Marcelo Torres
“Com as palavras todo o cuidado é pouco”, disse José Saramago, em As Intermitências da Morte, livro lançado em 2005. De acordo com o escritor, que é o único autor em língua portuguesa agraciado com o Prêmio Nobel de Literatura, as palavras, “mudam de opinião como as pessoas”.
Ele citava o caso do vocábulo “nojo”, que Luís Vaz de Camões usara em Os Lusíadas, quatro séculos e trinta e três anos antes — “o termo nojo, posto pelo épico na boca do infeliz gigante [‘Oh, que não sei de nojo como o conte!’] significava então, e só, tristeza profunda, pena, desgosto”.
A referida palavra teve tais significados por pelo menos quatro séculos, como podemos constatar em textos de grandes nomes da nossa literatura. O narrador de Dona Mônica, por exemplo, um conto de Joaquim Maria Machado de Assis, do ano 1876, fala de um funcionário público que faltara à repartição “além dos sete dias de nojo, mais uns cinco, quase meio mês”.
Já no conto Umas férias, que faz parte das Relíquias da Casa Velha, publicado pelo Bruxo do Cosme Velho em 1906, o narrador fala sobre o dia em que o tiraram da escola por causa do morte do seu pai: “Lá iam meu pai e as férias! Um dia de folga sem folguedo! Não, não foi um dia, mas oito, oito dias de nojo, durante os quais alguma vez me lembrei do colégio”.
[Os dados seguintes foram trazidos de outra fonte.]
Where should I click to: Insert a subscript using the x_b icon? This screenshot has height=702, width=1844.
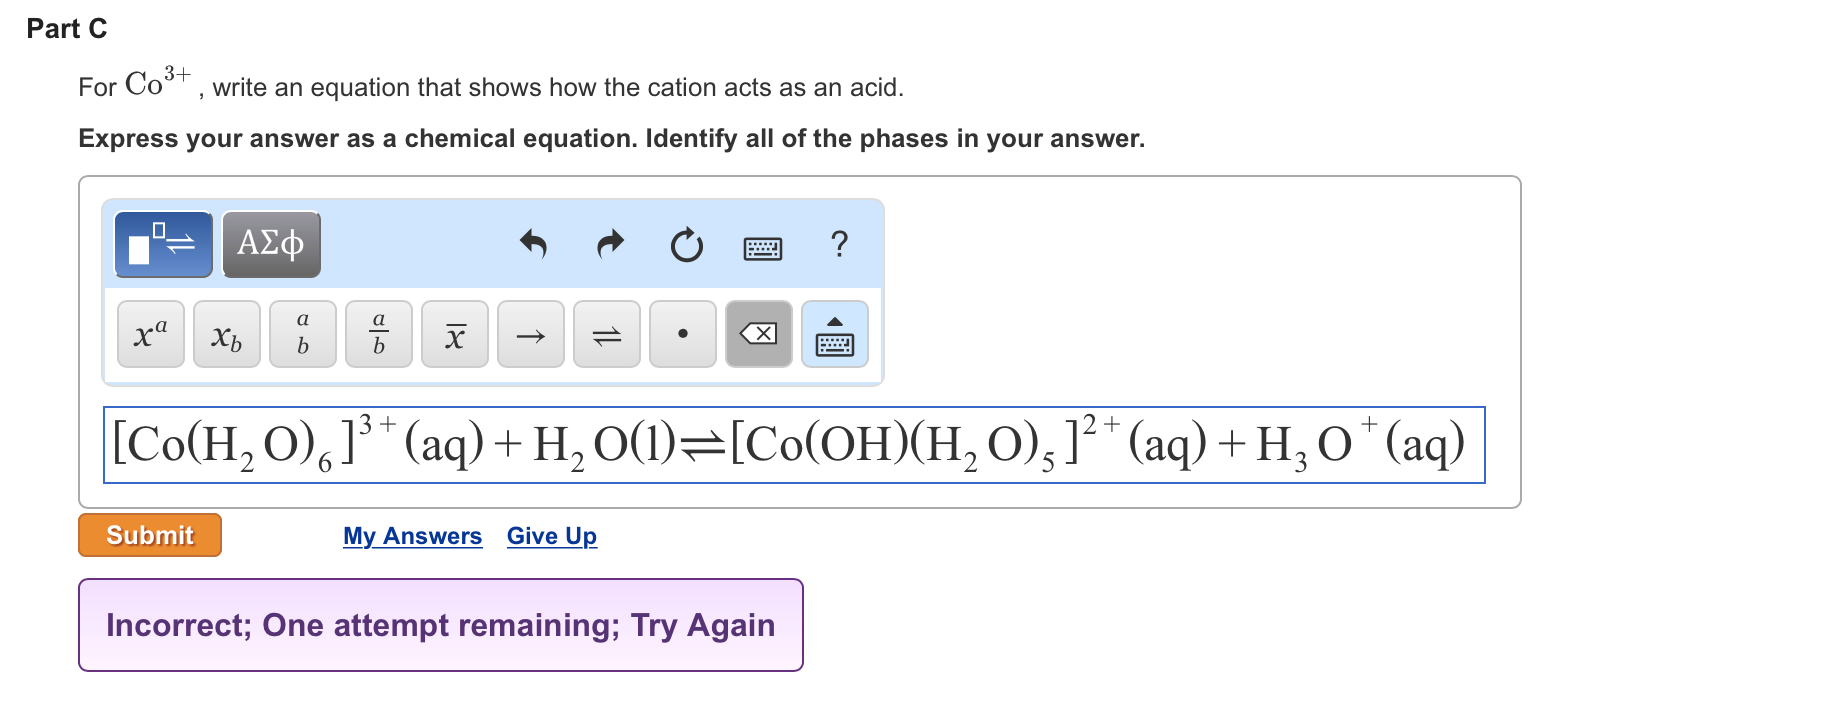point(226,335)
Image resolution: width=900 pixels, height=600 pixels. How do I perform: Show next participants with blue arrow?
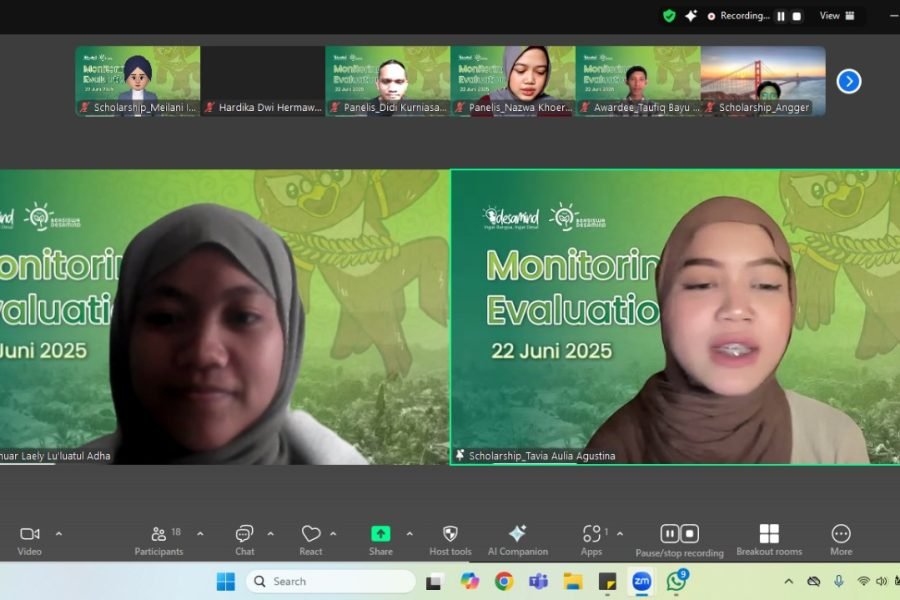849,81
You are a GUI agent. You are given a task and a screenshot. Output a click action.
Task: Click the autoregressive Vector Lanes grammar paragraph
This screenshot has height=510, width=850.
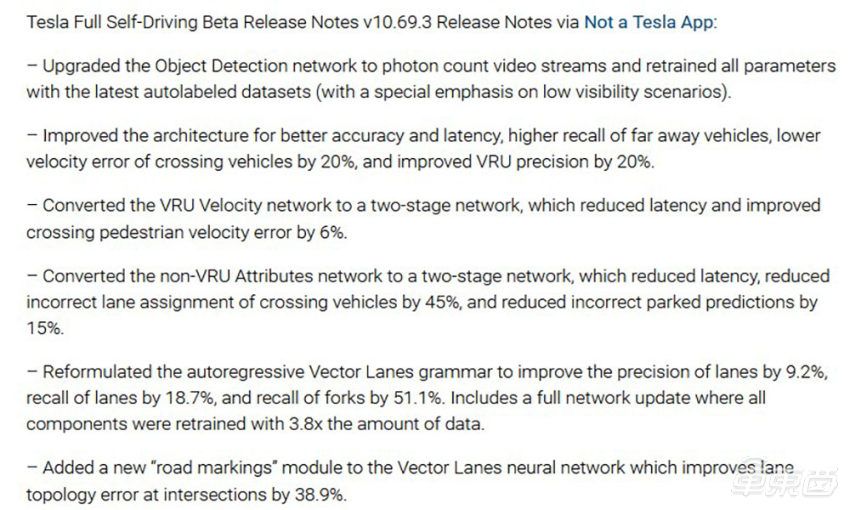(427, 398)
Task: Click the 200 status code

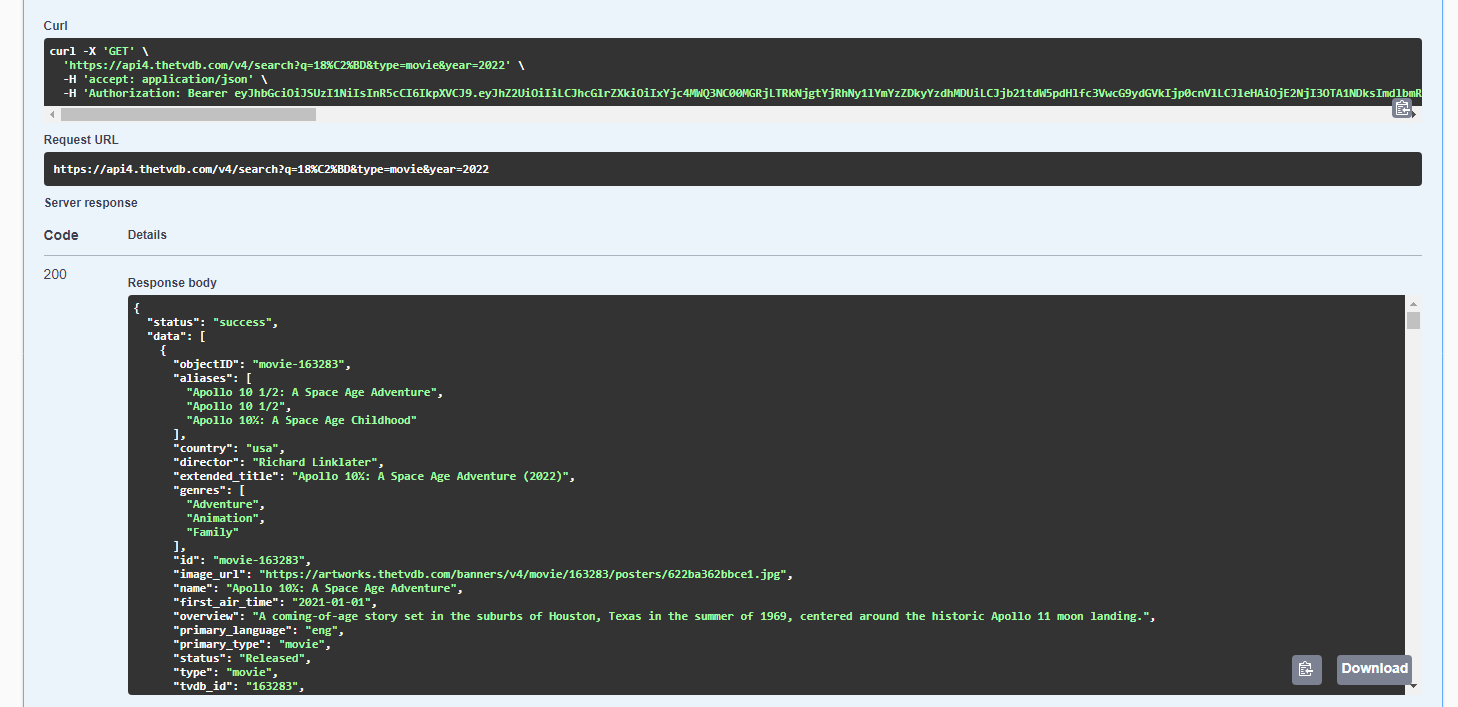Action: tap(55, 274)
Seis décadas depois daquelas relíquias, já no segundo terço do século vinte, Jorge Leal Amado de Faria escreveria nada menos que oito vezes o termo nojo em Dona Flor e Seus Dois Maridos, um dos seus livros mais famosos. “Nos tempos iniciais do nojo”, Florípedes Paiva Guimarães, a Dona Flor, “movia-se apenas na dor e na ânsia”, ou seja, “os primeiros tempos de viuvez” foram “tempos de nojo, de luto fechado, em preto e em silêncio, entre o murmúrio das comadres e as memórias dos sete anos de casamento”. “Dona Flor toda em negro, de nojo por dentro e por fora”. “Esse luto fechado, esse nojo mais além de toda aparência, mais além de todo o cerimonial obrigatório nos ritos da viuvez […] tudo isso era inaceitável para as comadres”. “Para elas, o tempo do nojo estava durando demasiado”.
Vê-se assim que desde os primórdios da última flor do Lácio, até ao menos dois terços do século vinte, a palavra nojo era sinônimo de luto, pesar, tristeza pela morte de alguém. E tanto é verdade que até hoje, nos regimes de servidores públicos, existe um período de ausência autorizada cujo nome oficial é “licença nojo”, quando da morte do pai ou da mãe ou de outro parente de primeiro grau.
No Vade Mecum, inclusive, dicionário que é uma espécie de bula, uma bíblia dos advogados, o termo “nojo” quer dizer (1) “licença curta concedida ao servidor público por motivo de luto; (2) período de luto que o réu atravessa em virtude do falecimento de algum parente; trata-se de um período de sete dias, nos quais o réu não deve ser citado”.
Um causo que se conta no meio jurídico é que certa vez um cidadão, estando com um processo que se arrastava há quatro ou cinco anos numa vara judiciária, ligou lá para a repartição a fim de saber em que pé se encontrava seu processo. E a pessoa que atendeu ao telefone teria dito o seguinte: “Olha, infelizmente o senhor só vai obter essa informação na semana que vem, pois o funcionário responsável pelo assunto está em gozo de licença-nojo”.
O cidadão, sem conhecer aquela expressão, e achando que o outro estava gozando de sua cara, desdenhando de sua paciência, soltou raios e coriscos. Mas, voltemos a Saramago: “Com as palavras todo o cuidado é pouco, elas mudam de opinião como as pessoas”. De qualquer sorte, ele concordou com a mudança. “O vulgar da gente considerou, e muito bem, que se estava a perder ali uma estupenda palavra para expressar sentimentos como a repulsa, a repugnância, o asco”.